Reports of the extinction of millions of species on Earth have been greatly exaggerated, a team of scientists has said. In the past scientists have warned that up to five per cent of species are at risk of dying-out as a result of climate change, deforestation and development.

But a new analysis by the University of New Zealand found that this figure was five times greater than reality because the number of animals living in the wild in the first place had been over estimated.

Extinction of millions of species 'greatly exaggerated'

This meant that conservationists assumed that rates of decline were much faster, as they were starting from a higher point.

In fact the rate of extinction is much slower, with just one per cent of animals in danger of dying out globally.

Writer Mark Twain famously responded to the news that his obituary had appeared in the New York Journal by saying: “The reports of my death are greatly exaggerated.”
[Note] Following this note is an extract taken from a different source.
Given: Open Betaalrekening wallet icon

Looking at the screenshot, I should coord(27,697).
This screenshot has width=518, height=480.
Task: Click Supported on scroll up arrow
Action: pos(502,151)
Writing in the journal Science, the researchers calculate that there are around five million species of plants and animals on Earth, of which 1.5 million have been named.

This is far fewer than some other estimates, which put the figure as high as 100 million.

If a habitat is thought to contain more animals than it does, this can easily lead to a mistaken idea of how quickly they are disappearing.

Finding 500 members of a species in a population estimated to top 1,000 would indicate a more than 50 per cent decline.

But if the population was actually 500 in the first place, the loss rate falls to zero.

Professor Mark Costello, from the University of Auckland in New Zealand, said that globally, around one per cent of species are likely to be vanishing per decade rather than the five per cent figure some experts have proposed.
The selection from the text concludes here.